È una di quelle storie d’amore che iniziano troppo presto e, troppo presto, finiscono.
È un palloncino che si lascia volare via ma scoppia prima di superare la cima degli alberi.
È una lampara che appoggi sul pelo dell’acqua nelle sere di mezza estate, alla festa di paese, che si piega un po’ di lato e si spegne prima di raggiungere il largo e poterla indicare da lontano.
È una notte di San Lorenzo con il cielo oscurato dalle nuvole.
È un desiderio inespresso.
È il bracciale d’oro che hai perso, con tutti quei bei ciondoli appesi, una sveglia di smalto verde, una coccinella, il simbolo della giustizia che ti aveva regalato il tuo papà.
È un inverno senza l’odore della neve.
È l’armadio dei nonni quando lo svuoti dei loro vestiti.
È l’amica di un’estate al mare che non hai mai più ritrovato.
Una gravidanza che si interrompe è così.
È un buco che non riempi con niente, eppure si mangia tutto. È un buco che non fa male, non ti divora e, dopo un po’, non ti fa nemmeno più piangere.
Ma resterà lì per sempre.
Quando una gravidanza si interrompe ti interrompi pure tu, tutti i pensieri su quella vita, su quel cuore che solo pochi giorni prima batteva così veloce. Ti si spezza un respiro in gola e ti senti sola, incredibilmente sola.

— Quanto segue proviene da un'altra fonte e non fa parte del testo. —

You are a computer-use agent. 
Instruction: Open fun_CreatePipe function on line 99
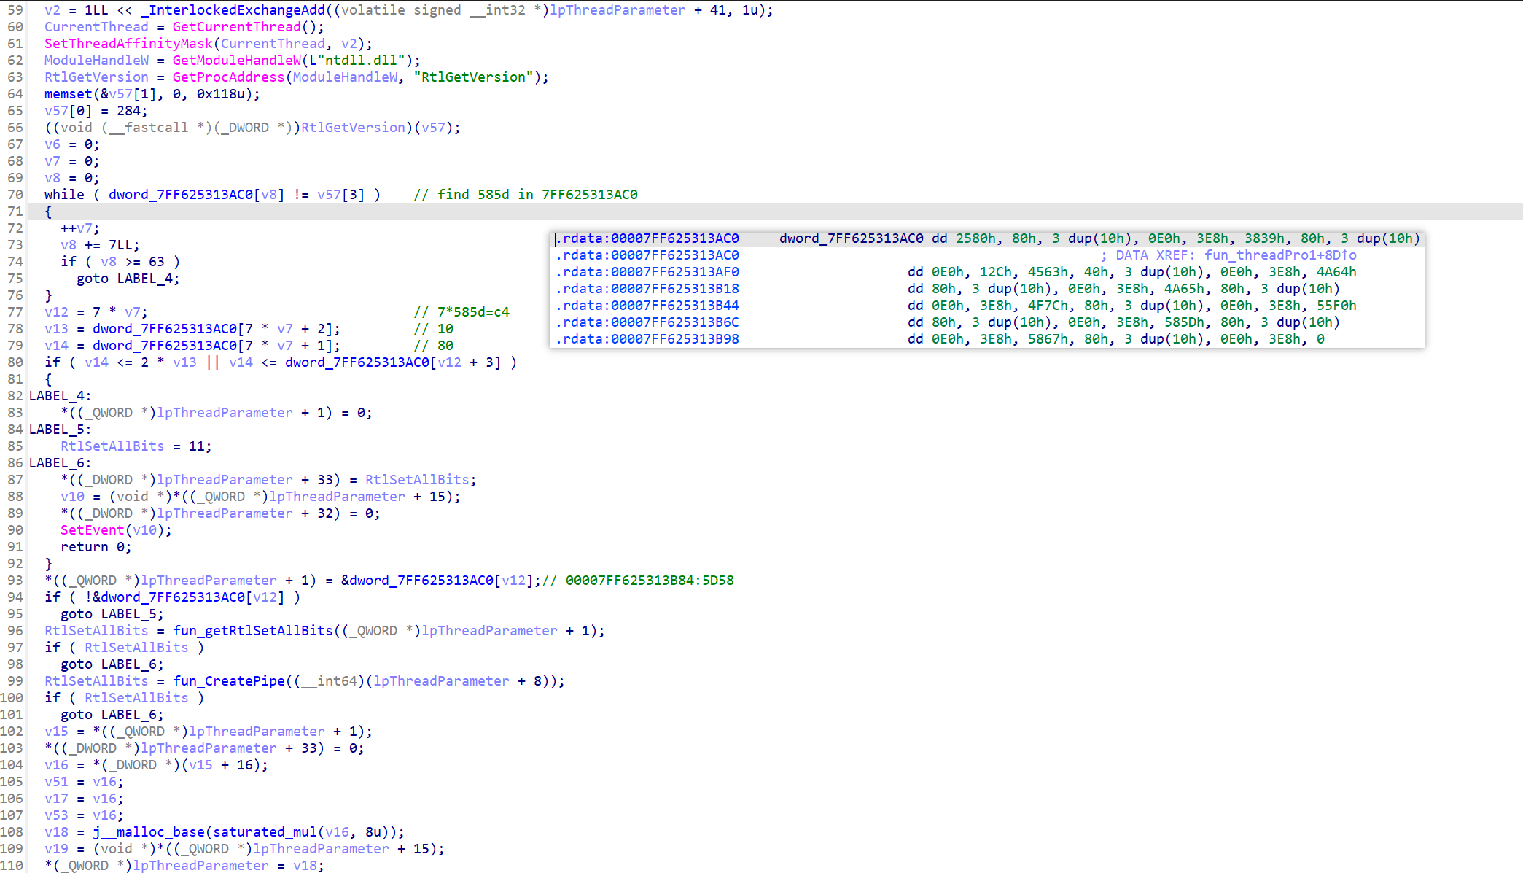tap(228, 681)
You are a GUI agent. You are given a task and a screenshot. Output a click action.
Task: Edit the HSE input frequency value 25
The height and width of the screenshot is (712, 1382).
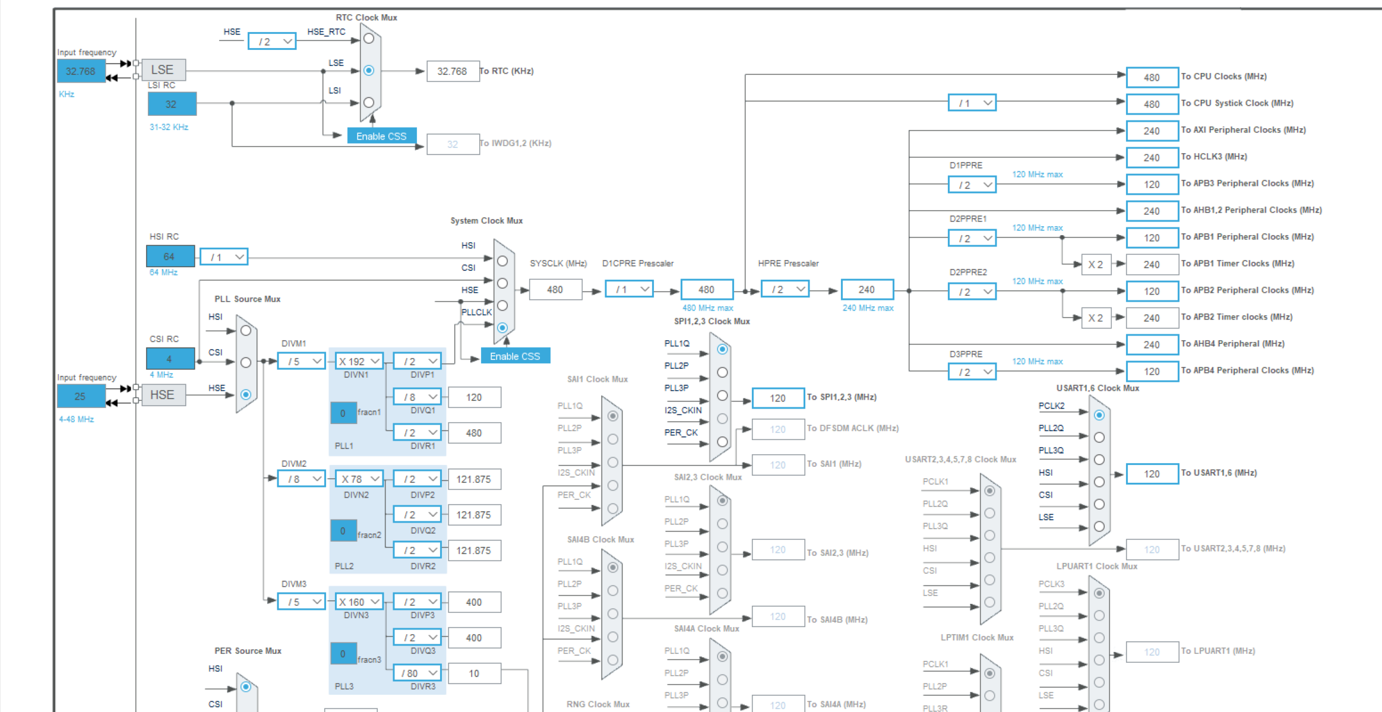(81, 396)
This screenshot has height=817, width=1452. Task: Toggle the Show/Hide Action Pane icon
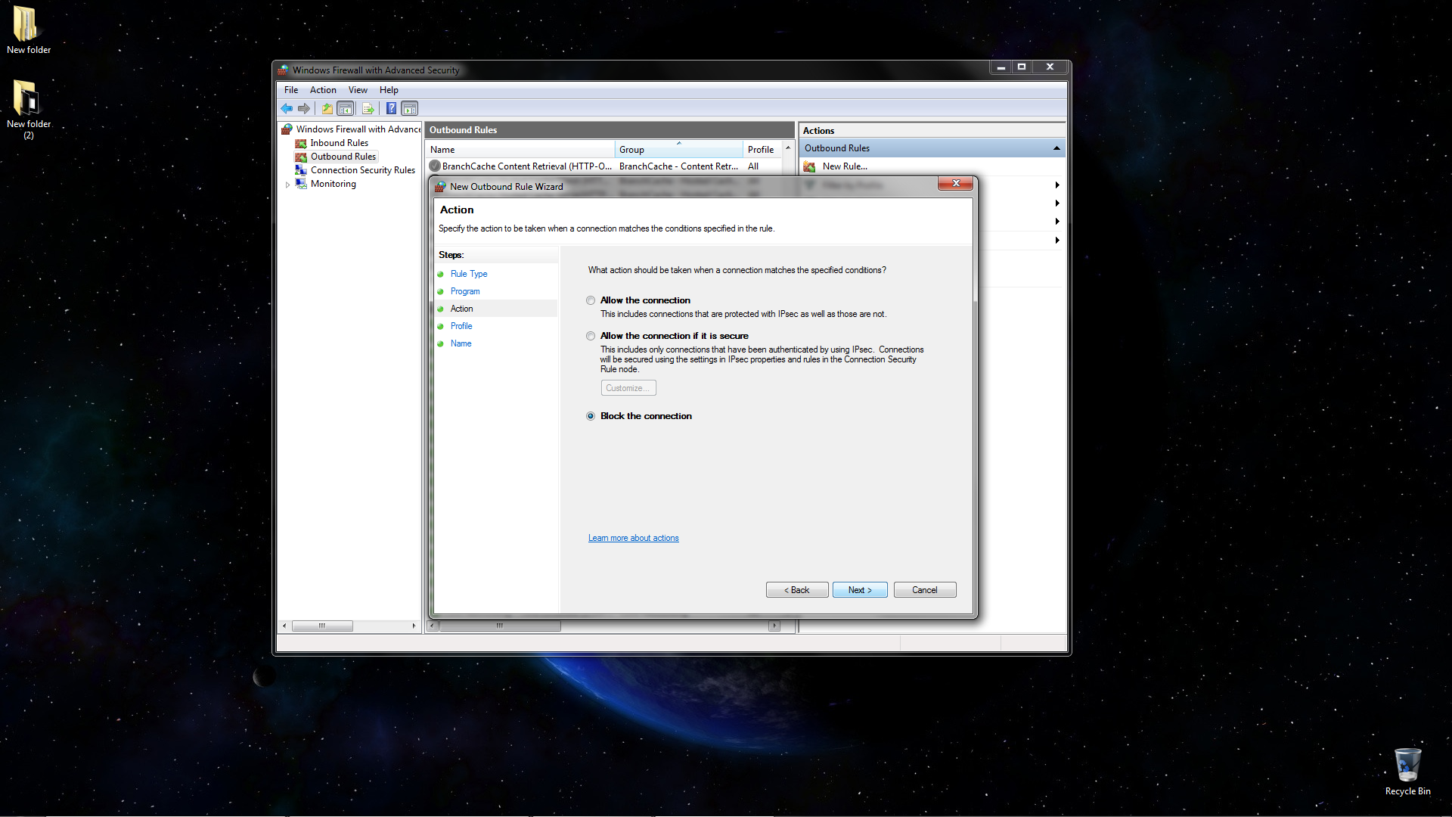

Quando una gravidanza si interrompe nel primo trimestre ti dicono che succede molto spesso ti dicono di non preoccuparti, ti dicono di aspettare un paio di cicli e poi di riprendere la ricerca.
E tu ti senti un po’ sciocca a sentirti tanto lacerata, perché, in fondo, era solo davvero tutto all’inizio e pensi a tutte quelle donne che hanno affrontato un aborto terapeutico o un lutto perinatale e, quasi, non ti senti legittimata a provare tutto quel dolore.
E invece quel dolore lo dobbiamo tirare fuori e coccolare, lo dobbiamo raccontare, lo dobbiamo conservare. Quel dolore è quello che ci consentirà di andare avanti.
Di andare avanti e convivere con quel vuoto profondissimo, con quel mancato abbraccio, con quel mancato saluto, con quell’addio che non abbiamo avuto la possibilità di dare.
Impareremo a lasciarli andare questi bambini che non sono nati.
Impareremo a mettere una mano sul nostro ventre, accarezzare quel vuoto che ci ricorda che, per un attimo, siete stati parte di noi. Impareremo a fare un sorriso, timido e piccolo, e a pensarvi accoccolati sopra una nuvola.
Ottobre è il mese della consapevolezza delle morti in utero, aborti e morti perinatali
L’aborto ripetuto (due o più interruzioni spontanee) interessa il 3% delle coppie che cercano di avere figli, e l’1% delle coppie ha avuto almeno tre casi di aborto consecutivi.
I dati Istat indicano che l’aborto spontaneo avviene:
• Il 36.7% fino alla settimana 8 di amenorrea
• Il 32.4% tra la settimana 9 e la 10
• Il 17.2% tra la settimana 11 e la 12
• Il 5.4% tra la settimana 13 e la 15
• Il 3.9% tra la settimana 16 e la 20
• l’1.7% tra la settimana 21 e la 25
• Il restante 2.7% in un periodo non precisato
Non siamo sole, siamo in tante, dobbiamo solo guardarci negli occhi e iniziare a parlare.